En France, c’est la Direction Générale de la Répression des Fraudes (DGCCRF) et les services vétérinaires de la DGAL qui, avec très peu de moyens, doivent faire les analyses et les transmettre tous les ans à l’UE. Cette année notre association a rendu public un document qui fait la synthèse de cinq années de données collectées par les fraudes et qui montre que 72,6 % des fruits et 41,1 % des légumes non bio sont susceptibles de contenir des résidus de pesticides dont certains avec des dépassements de ces fameuses LMR.

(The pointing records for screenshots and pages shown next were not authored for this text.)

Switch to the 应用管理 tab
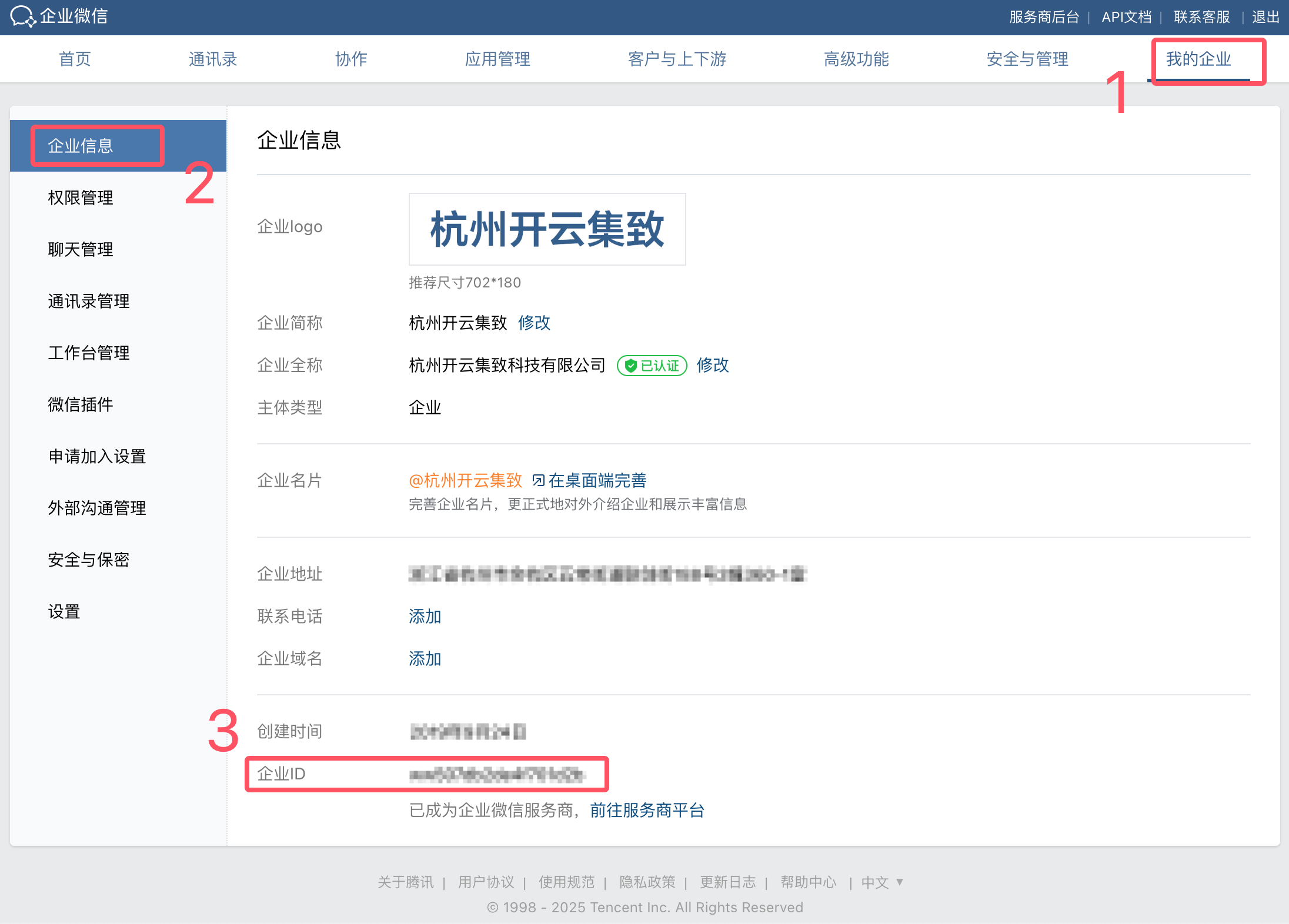 point(497,59)
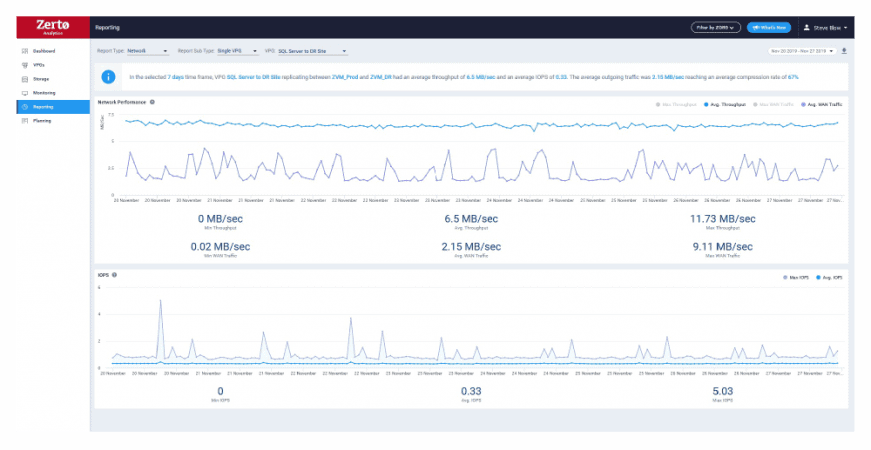Expand the VPG selection dropdown
Screen dimensions: 871x450
[x=311, y=50]
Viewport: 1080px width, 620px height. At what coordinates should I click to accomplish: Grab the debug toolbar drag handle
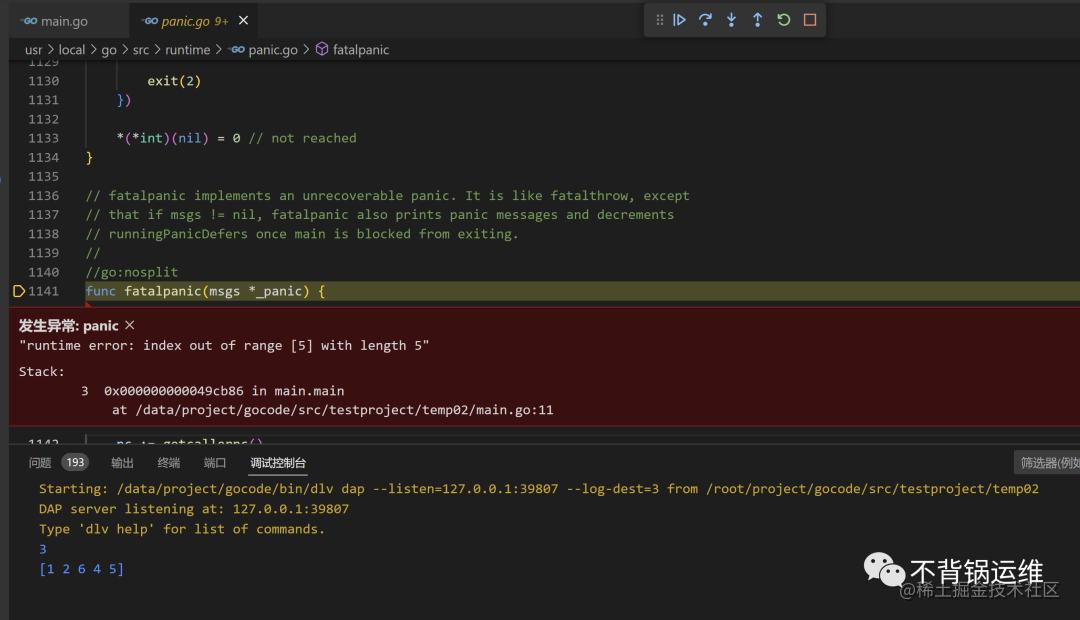pos(659,20)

Quand des associations comme la nôtre mènent des enquêtes, il n’est pas rare qu’elles détectent des résidus de pesticides interdits ou des dépassements de LMR [19].
Pensez-vous que le gouvernement français interdira réellement le glyphosate d’ici trois ans ? Par quoi cette molécule pourrait être remplacée ?

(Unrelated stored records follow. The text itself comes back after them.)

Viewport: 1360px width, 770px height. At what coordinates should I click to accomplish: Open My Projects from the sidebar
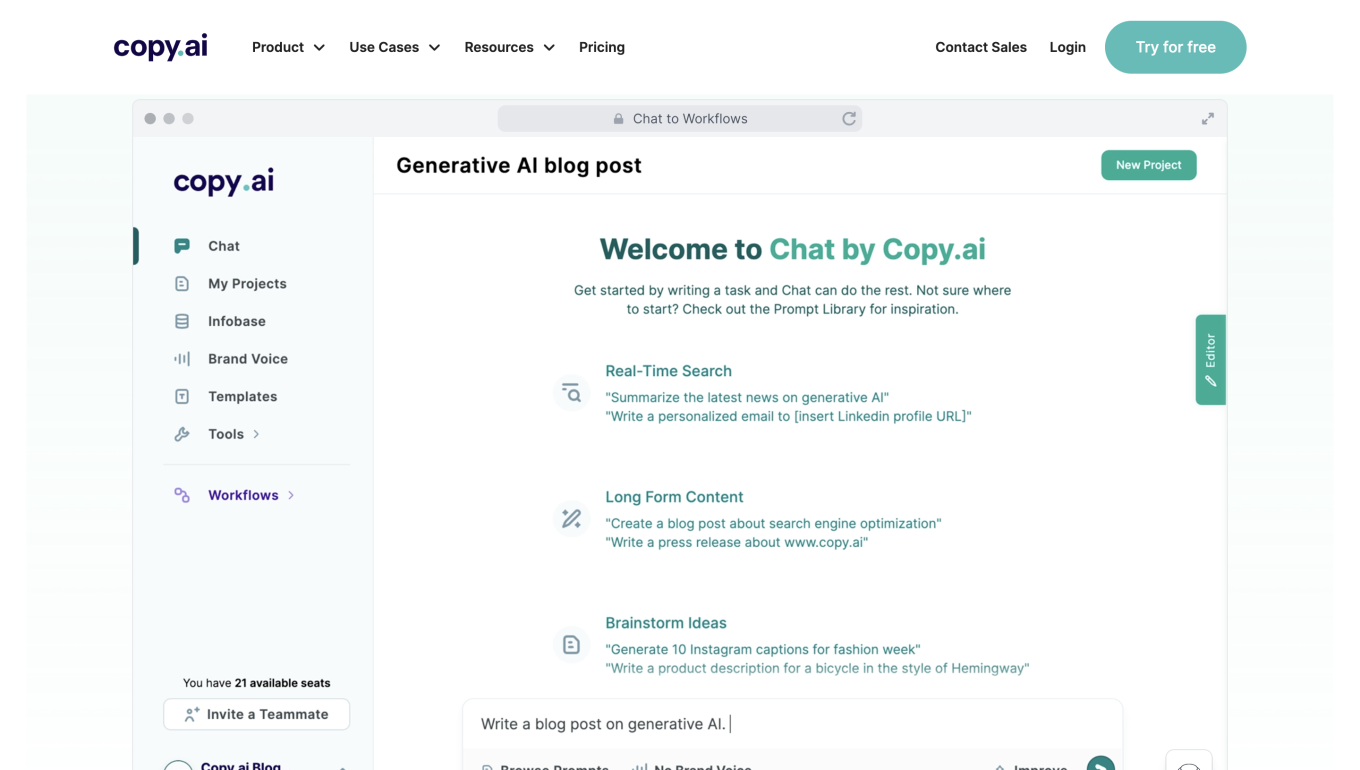click(x=246, y=284)
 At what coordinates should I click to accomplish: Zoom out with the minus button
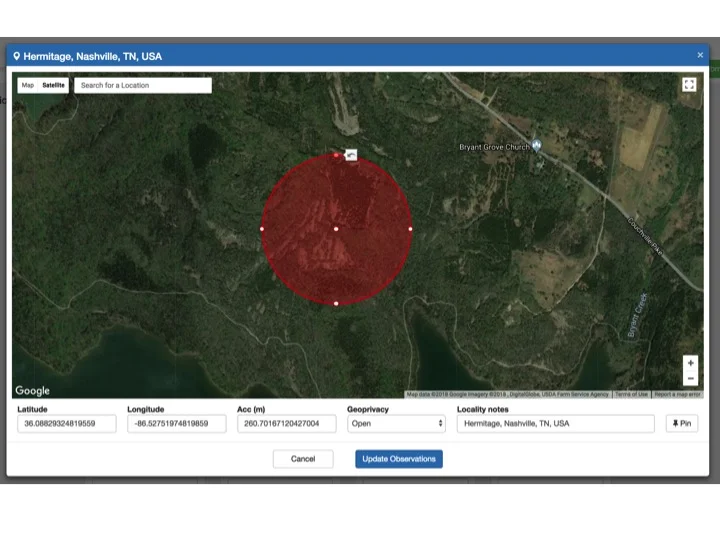(x=690, y=378)
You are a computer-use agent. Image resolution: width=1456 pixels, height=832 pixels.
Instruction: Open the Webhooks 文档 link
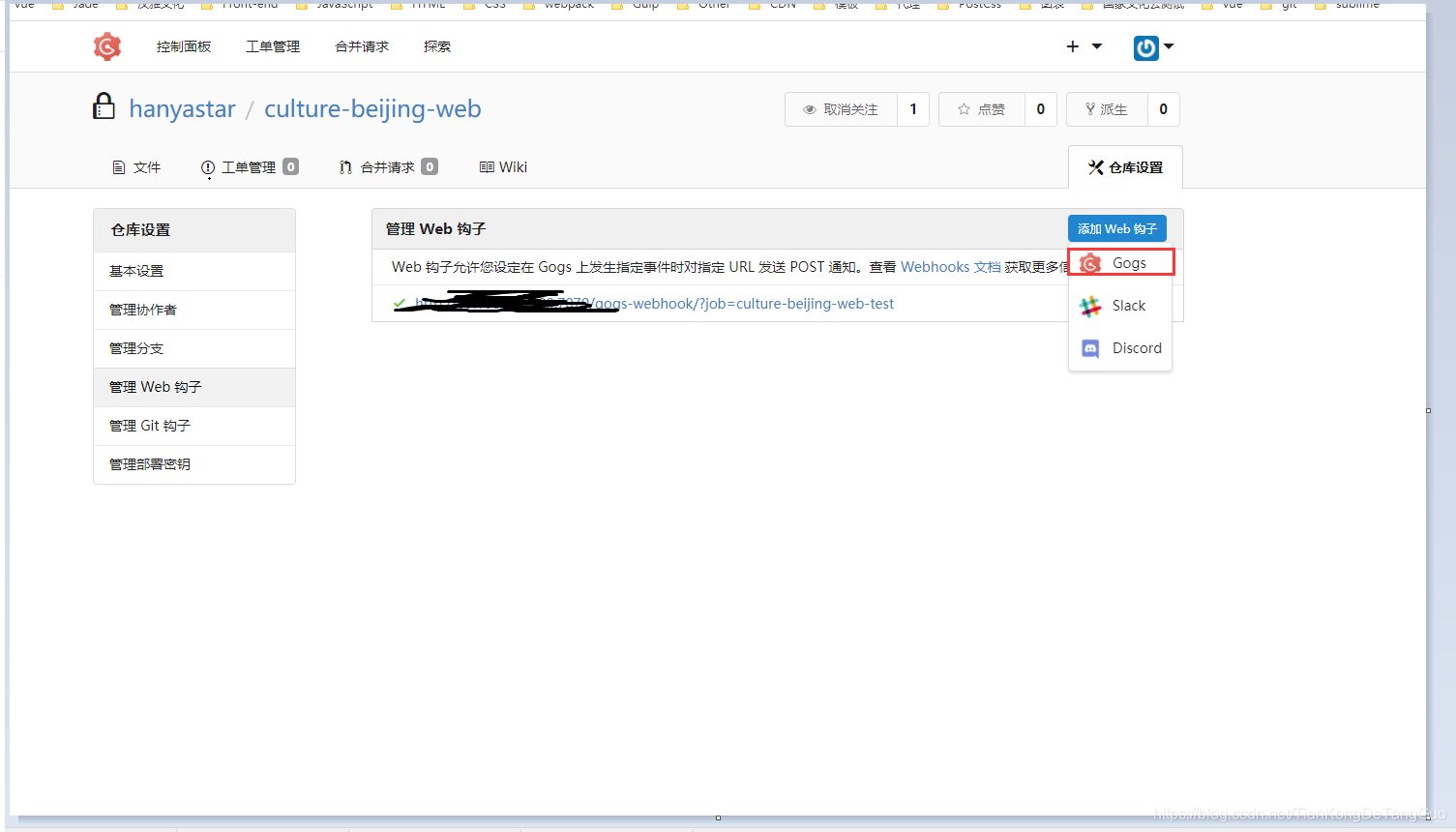[951, 266]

La décision de la France d’interdire le glyphosate dans trois ans alors que l’UE a donné une autorisation pour cinq ans, va nécessiter une très grande vigilance de nos ONG et une très grande détermination du pouvoir en présence tant les forces contraires vont s’agiter et hurler à la distorsion de concurrence.
Tout convergeait en effet vers une interdiction de cette molécule : une Initiative Citoyenne Européenne réclamant sa fin [20], l’engagement de nombreuses organisations dont des associations d’agriculteurs malades [21], les votes des députés français et européens pour une sortie rapide du glyphosate [22], les alertes de scientifiques de renom ou d’agence comme le CIRC [23], et enfin le scandale des Monsanto papers et la polémique autour de l’évaluation scientifique de cette molécule.

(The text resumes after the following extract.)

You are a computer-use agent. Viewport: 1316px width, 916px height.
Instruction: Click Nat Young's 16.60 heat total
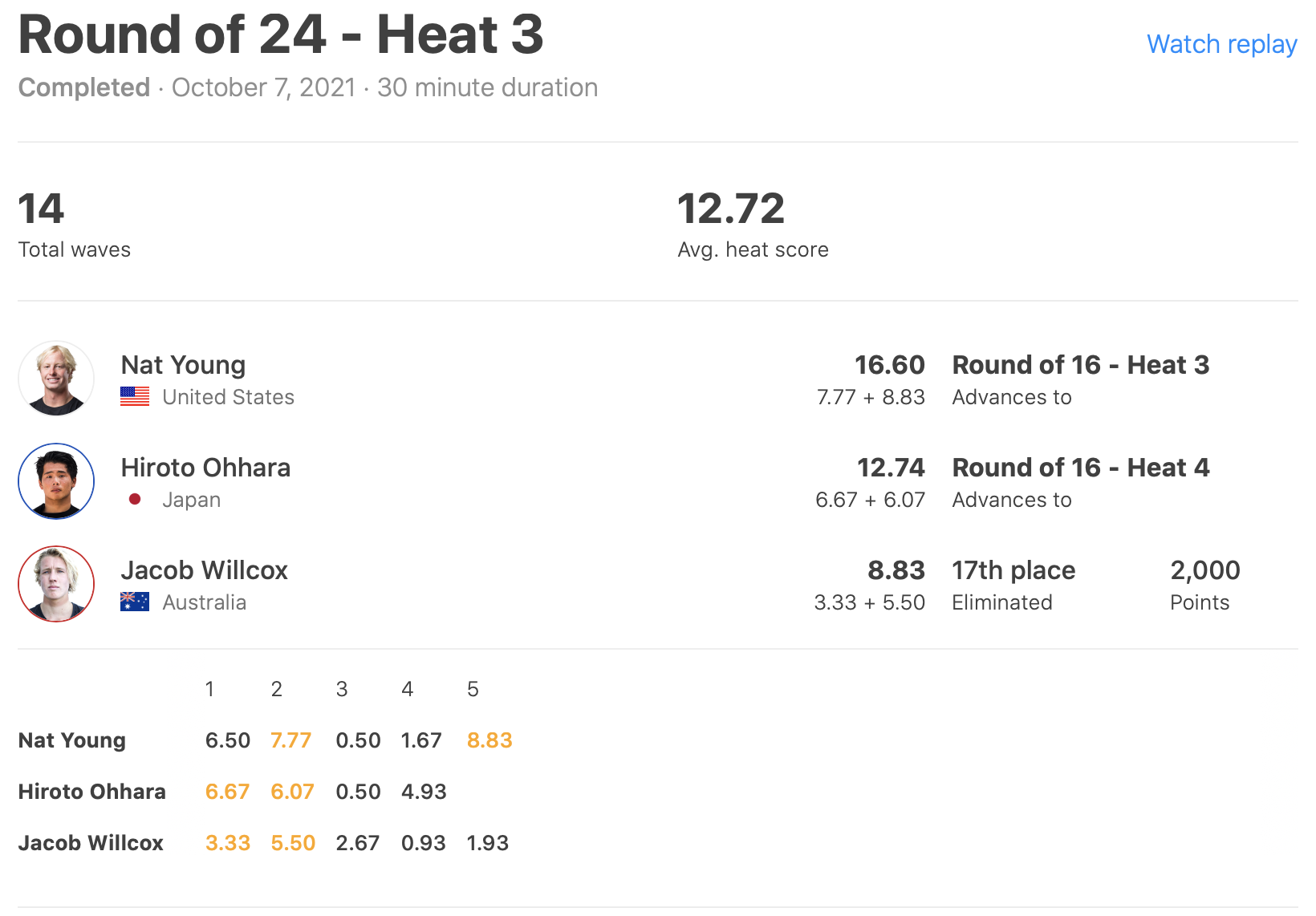(889, 365)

Nos ONG ne manqueront pas de rappeler au Président Macron son engagement de campagne « placer la France en tête du combat contre les perturbateurs endocriniens et les pesticides » mais aussi sa promesse faite après le vote « de prendre les dispositions nécessaires pour que l’utilisation du glyphosate soit interdite en France ». Heureusement, la recherche agronomique propose des solutions et de nombreux agriculteurs, dont les bios, pratiquent depuis de longues années une agriculture sans glyphosate.
Herses-étrilles pour le « binage » mécanique (et non à la main comme les tenants du glyphosate le prétendent), cultures associées… : plusieurs techniques alternatives sont disponibles. Concrètement, des légumineuses, comme de la luzerne, peuvent cohabiter avec des céréales. En bonus, les légumineuses produiront de l’azote très utile aux cultures principales [24].
[1] Chevrier C, Limon G, Monfort C, Rouget F, Garlantézec R, Petit C, et al. 2011. « Urinary Biomarkers of Prenatal Atrazine Exposure and Adverse Birth Outcomes in the PELAGIE Birth Cohort ». Environ Health Perspect
[3] , « Autorisation des pesticides : comment manœuvre l’industrie », Inf’OGM, 7 mai 2018
[4] « Multiomics reveal non-alcoholic fatty liver disease in rats following chronic exposure to an ultra-low dose of Roundup herbicide », Robin Mesnage, George Renney, Gilles-Eric Séralini, Malcolm Ward & Michael N. Antoniou Scientific Reports 7, Article number : 39328 (2017)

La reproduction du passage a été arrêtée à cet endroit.